What's going on here, then? Why all these different numbers?

Well, it depends what we're measuring, and how.

First, we need to find all the autistic people.  That's not been easy. We had those myths that autism looked like an antisocial young white lad with a low IQ or a total focus on trains (or both...), and of course no speech and deeply unusual behaviour.  So we missed the females, People of Colour, extraverts, older people...in fact nearly everyone.

Some countries, and some States, were better at finding the missing people.
Some countries, and some States, were still assuming autism looks like a low IQ and definitely male.

The only way some females got diagnosed is if they also had a LD, and also had some pretty unusual behaviour.  The rest weren't discovered, weren't measured.

Then, there's how we measure IQ for autistic people.  We'd often been using the wrong tests.  Using a Raven's test, the IQ results for autistic people are way higher than we'd realised, for many.   Here's a chart where people realised the error.  Bit technical, so feel free to skip this explanation:  Four sets of bars.  Each shows a different IQ test.  First two bars in each group of four is the results of female and male autistic people.  Second two bars in each group of four is the results of female and male non-autistic people ('controls').
The first three IQ tests showed a whacking great difference between autistic people and the non-autistic ones.  But look at that Raven's test.  Hardly any difference at all.


It's all quite a challenge, eh?

So....as far as we can tell from the Scottish data, about 15 out of every 100 autistic people also have a LD.  And the rest do not.  But if you're older, it's become clear from wider research that there's more chance of you being missed from diagnosis, because of the myths.  Maybe, if we used the right IQ test, it would be even less than that 15%.  I suspect it'll be no different to the rest of the population, to be honest.  About 2%.  But I can't prove it....yet...

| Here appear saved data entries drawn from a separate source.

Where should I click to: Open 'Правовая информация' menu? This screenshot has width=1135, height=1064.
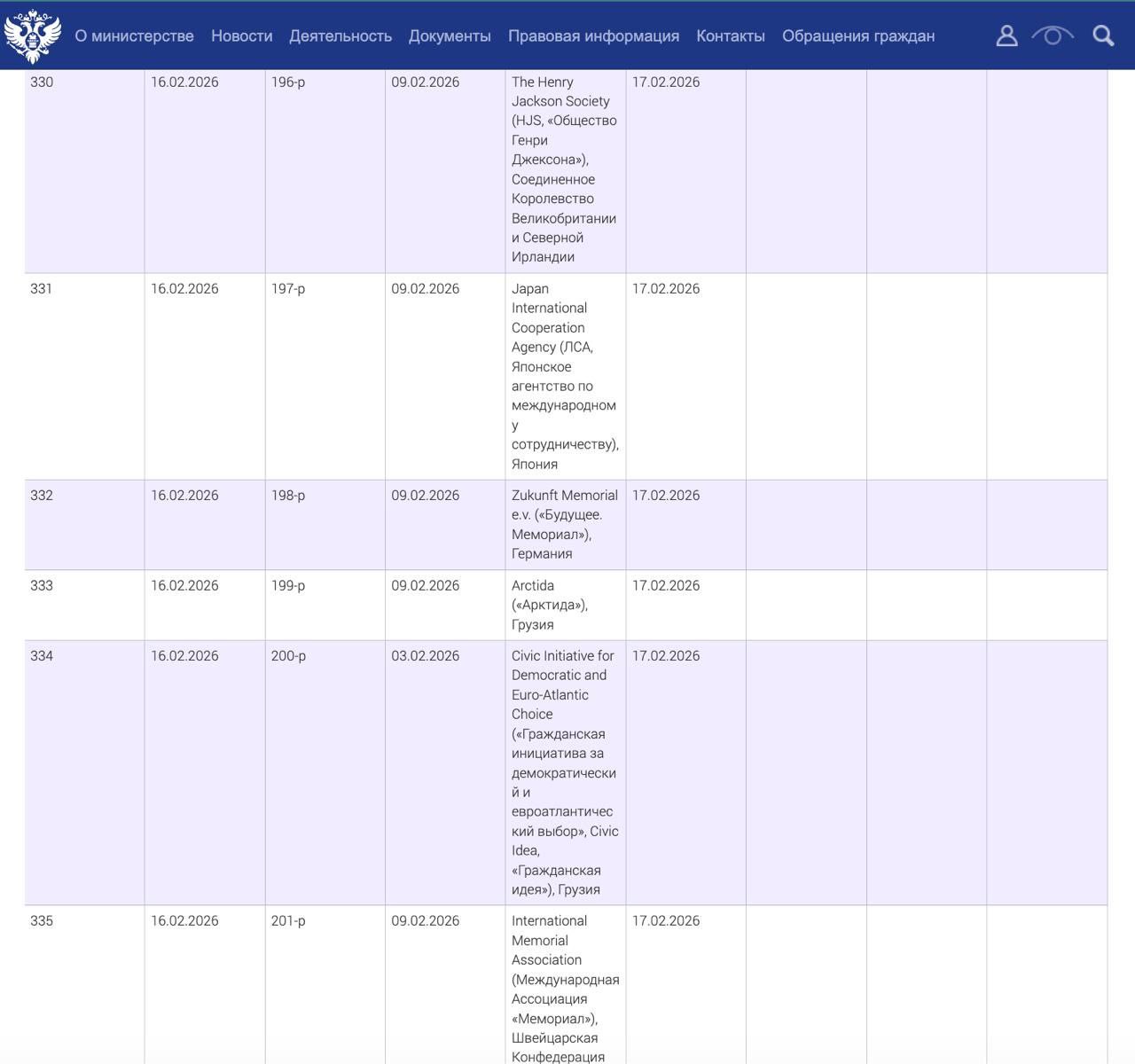593,36
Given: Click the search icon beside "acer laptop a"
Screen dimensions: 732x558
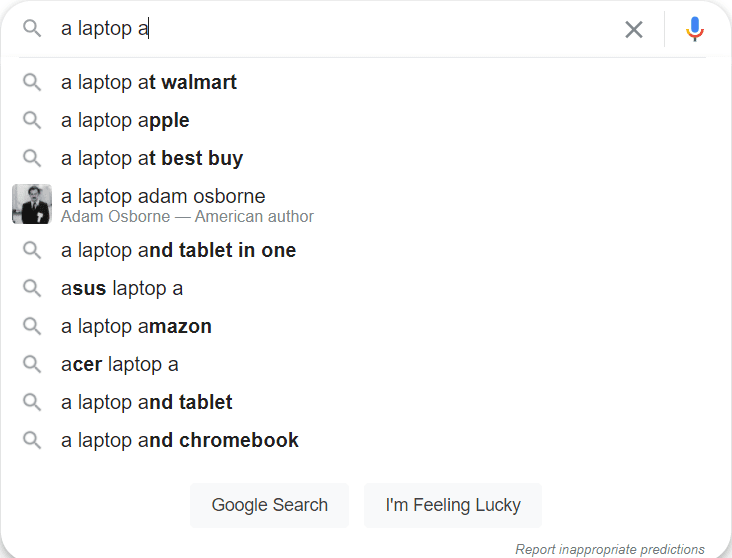Looking at the screenshot, I should coord(32,364).
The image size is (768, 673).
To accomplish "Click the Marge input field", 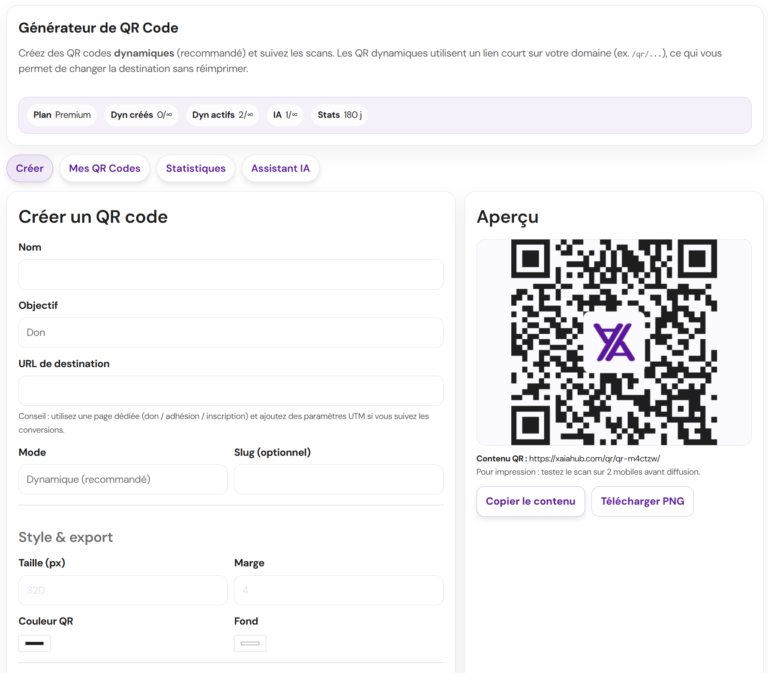I will point(338,590).
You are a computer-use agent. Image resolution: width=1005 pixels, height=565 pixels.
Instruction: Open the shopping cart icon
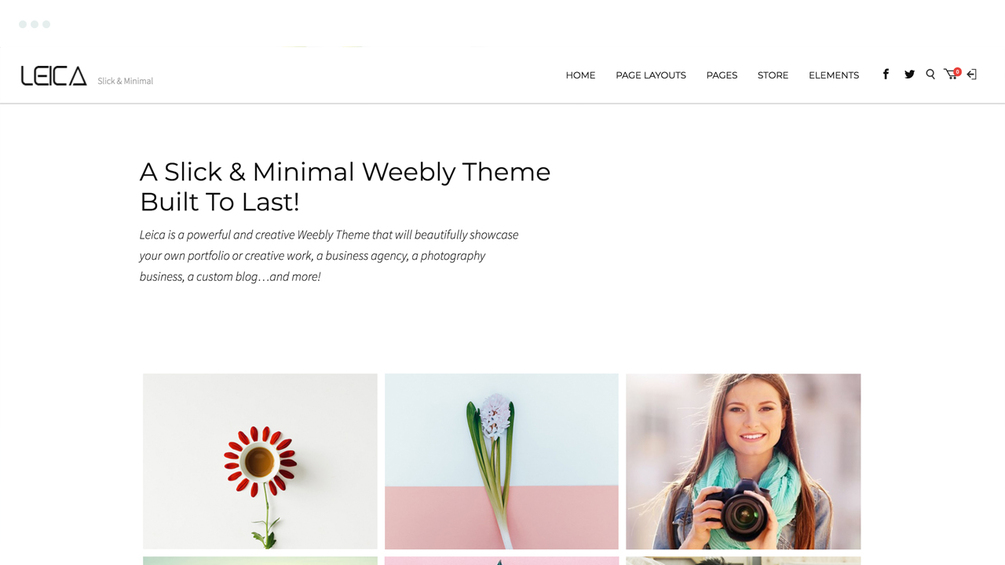(951, 75)
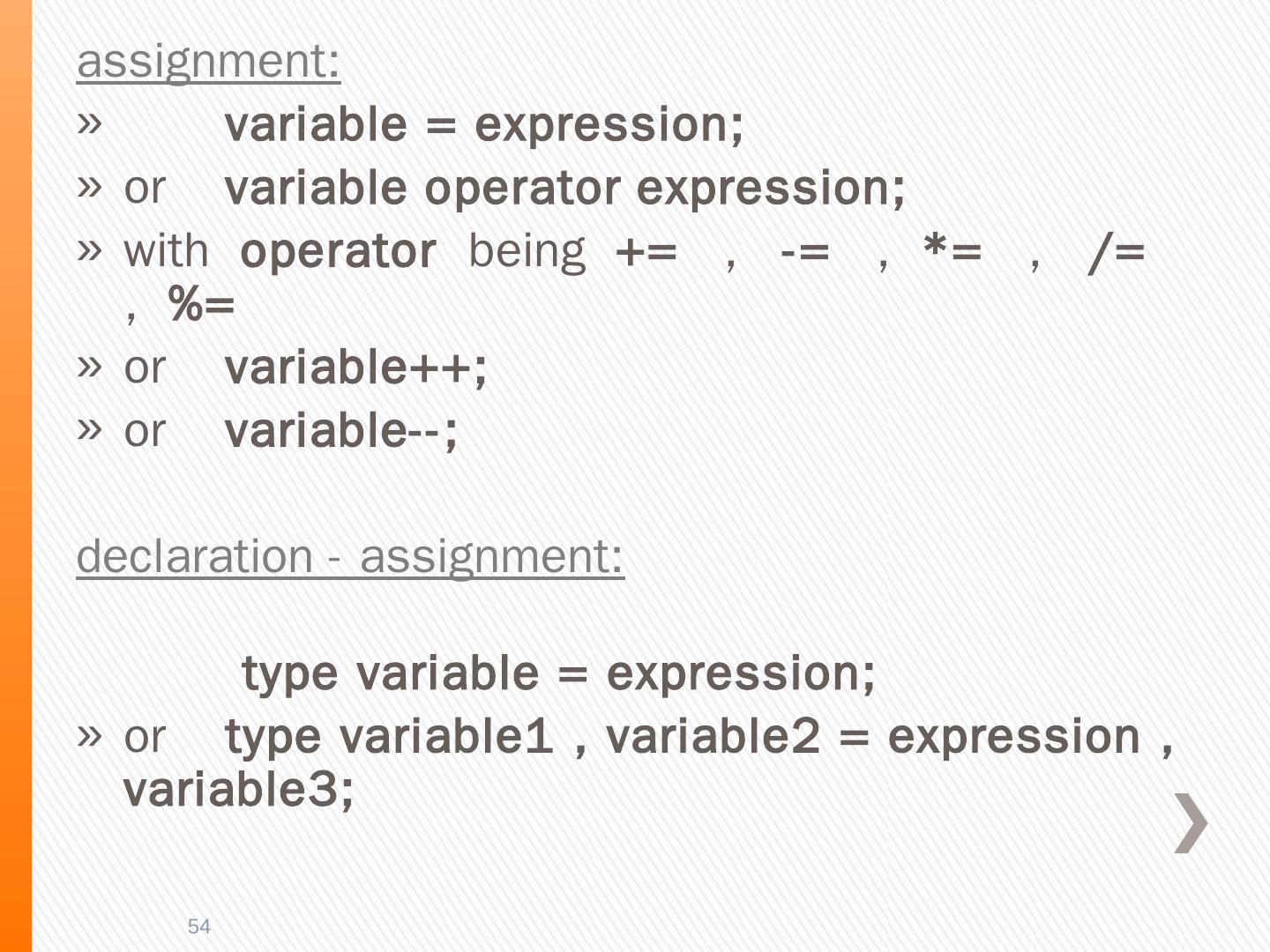Click the bullet marker before "or variable++;"
This screenshot has width=1270, height=952.
[x=89, y=366]
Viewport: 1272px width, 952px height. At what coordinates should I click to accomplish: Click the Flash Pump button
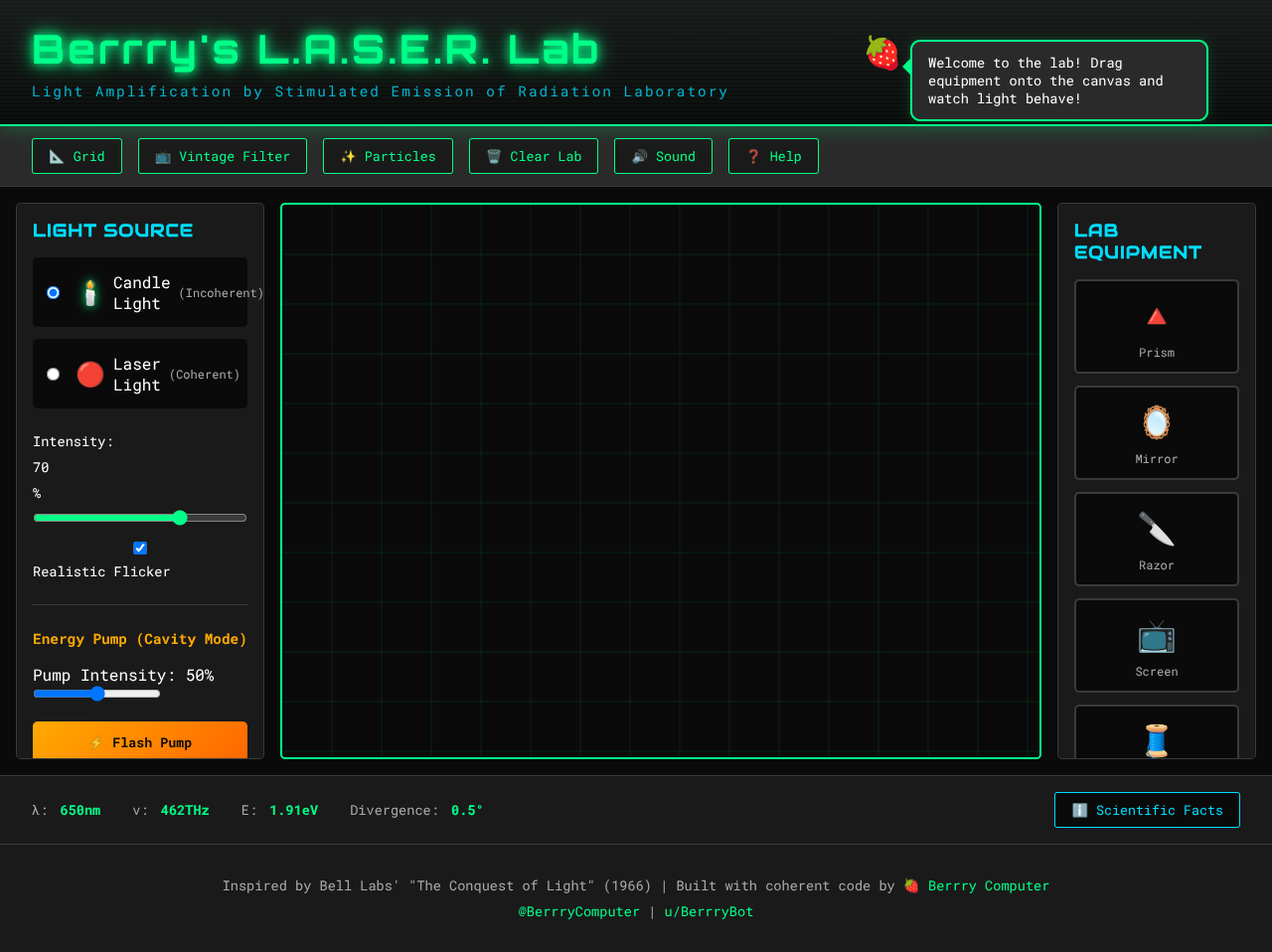click(139, 742)
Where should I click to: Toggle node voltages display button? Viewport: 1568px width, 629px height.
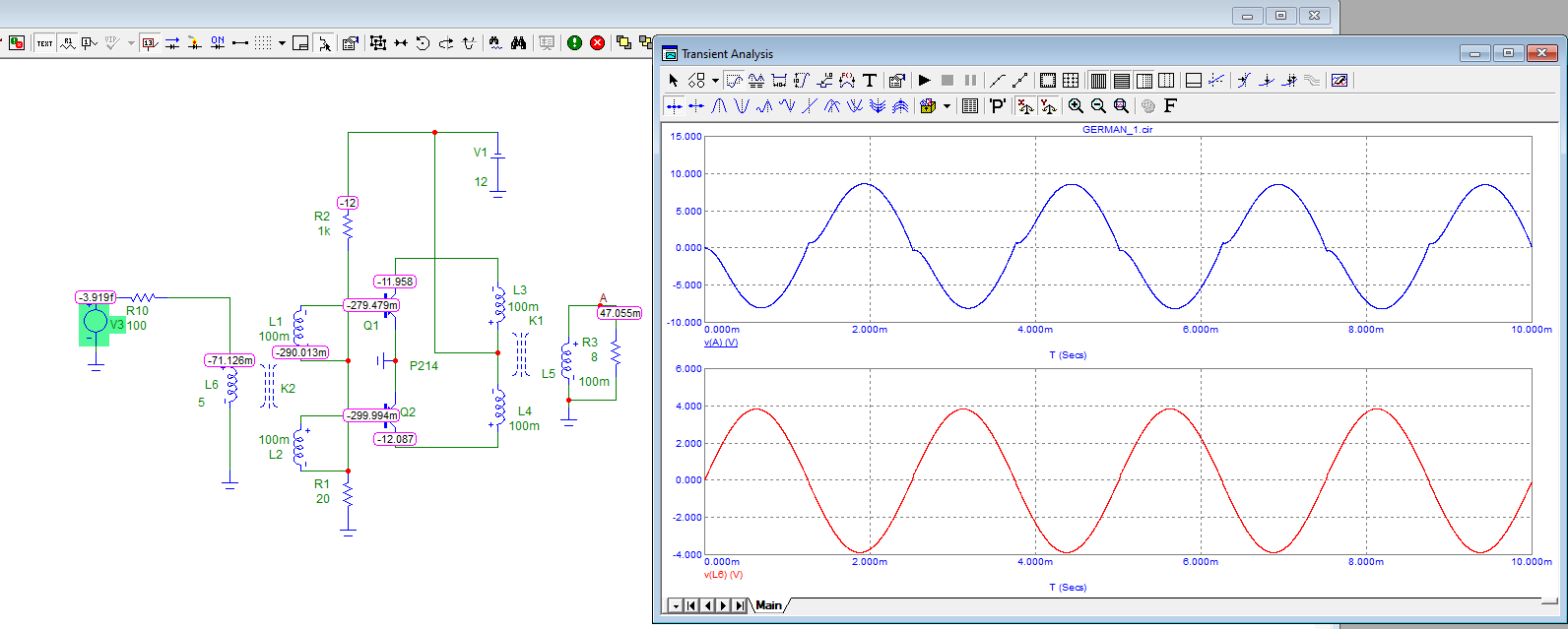tap(149, 43)
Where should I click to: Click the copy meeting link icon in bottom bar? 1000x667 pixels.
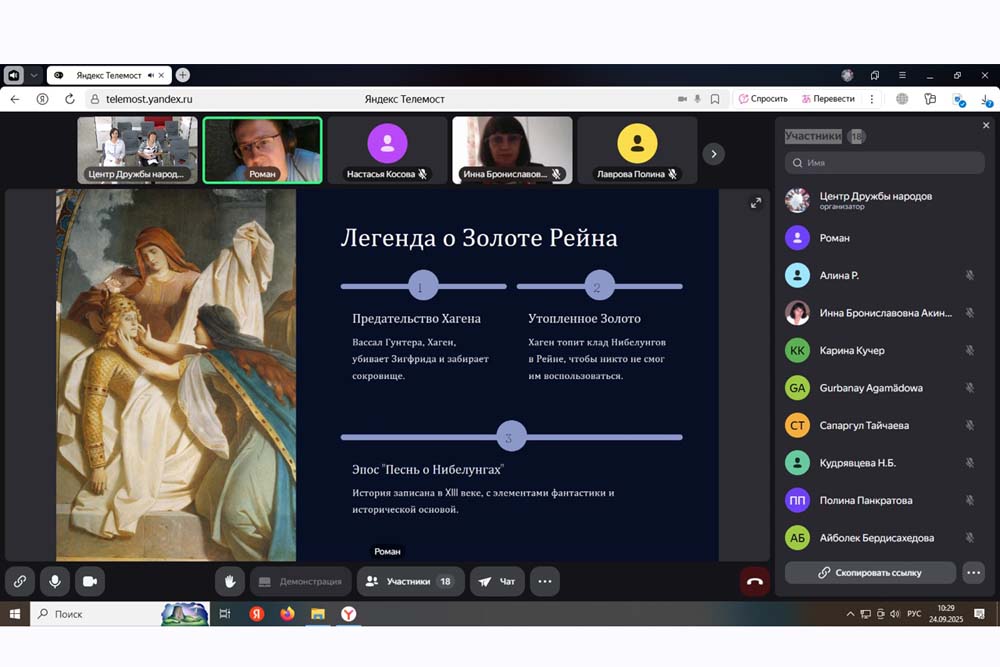[x=20, y=581]
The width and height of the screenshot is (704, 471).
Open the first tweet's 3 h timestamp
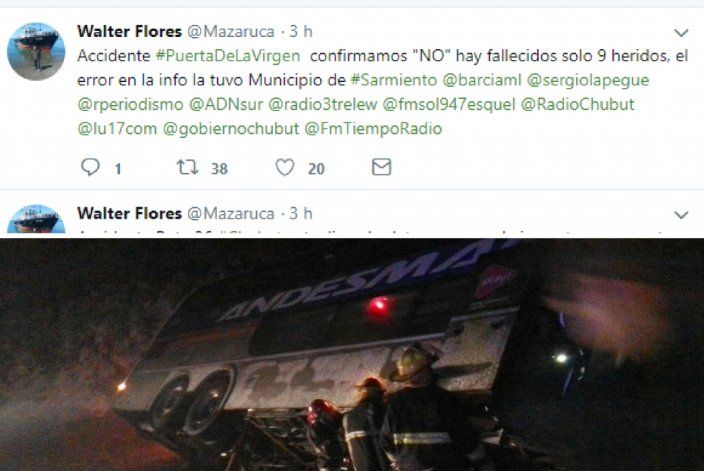click(301, 31)
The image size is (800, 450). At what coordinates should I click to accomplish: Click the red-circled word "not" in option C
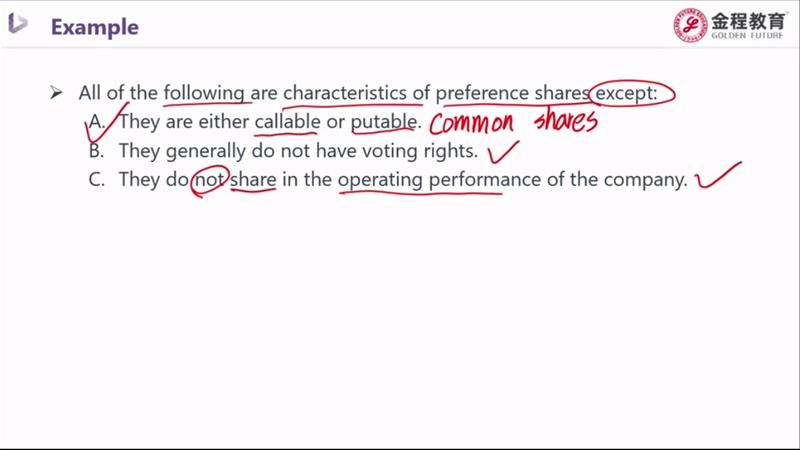tap(209, 180)
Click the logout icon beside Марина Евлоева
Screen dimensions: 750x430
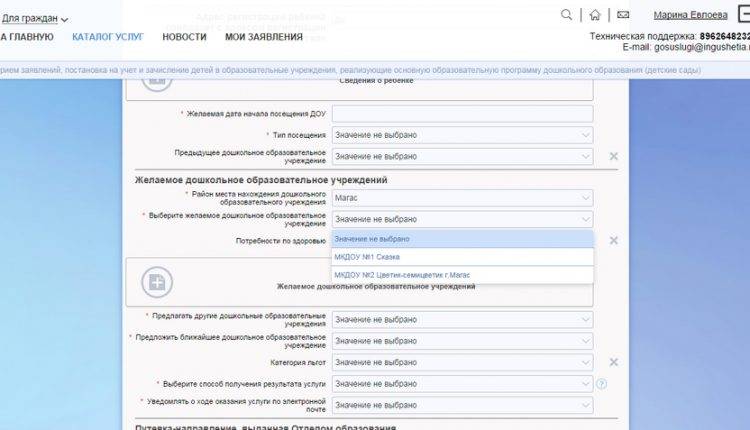pyautogui.click(x=742, y=14)
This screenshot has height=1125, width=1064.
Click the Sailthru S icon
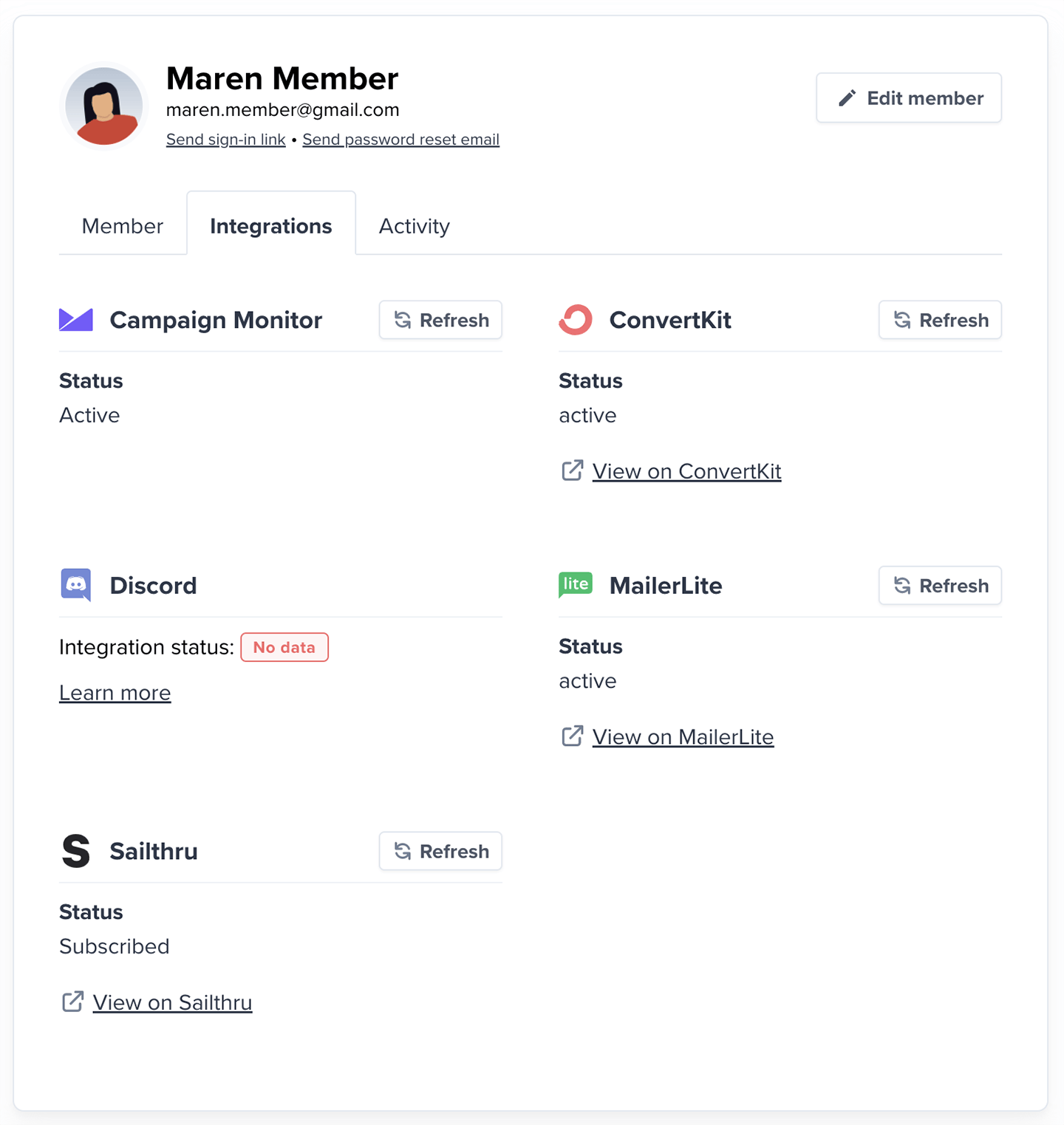[x=75, y=851]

A lot of what we thought we knew about autism has been wrong.  A lot of the alleged costs of autistic people was based on the old data about low IQs.  A lot of the assumptions about our abilities and employability was based on those old myths, too.

We need to get a grip of what autism is, and is not.   It's not a learning disability.  And we need to move firmly into 2019.  A 2019 where autistic people of all kinds are valued, whatever their IQ.  Not seen as burdens and costs, but as marvellous people with so much to offer.  My other blogs talk about the honesty, integrity and full humanity of this wonderful population.

We need to stop scaremongering about autism.  If you have an autistic child, it's very likely they can lead a lovely life - of varying sorts, if found, evaluated correctly, and enabled and supported properly.  I've seen too many parents brought to absolute hysteria about 'all autistic people are dribbling wrecks incapable of doing more than crayoning, who will live in nappies forever!!'.  Not a pleasant way to describe anyone, let alone with such inaccuracy.  Just rude, really.

That scaremongering is costing a lot of lives, in missed vaccinations, in forcing autistic people to live under-employed and undervalued lives in the margins instead of as welcome and loved people.  In forcing people to be less than they can be.

Let's do better, eh?  We can.  And we will, together.

Thank you.

PS - further research on how many autistic people may have a lower IQ? Only feel comfortable hearing statistics supported by non-autistic-led charities? The National Autistic Society's preferred journal, Autism, wrote about this study 

https://journals.sagepub.com/doi/abs/10.1177/1362361316682621?journalCode=auta which shows about a quarter of the autistic people had an IQ lower than 70. Not half.  A quarter.   Does an IQ lower than 70 mean people can't live independently or communicate?  Nope.  Most can do so just fine with a small amount of support, according to Government and charity data.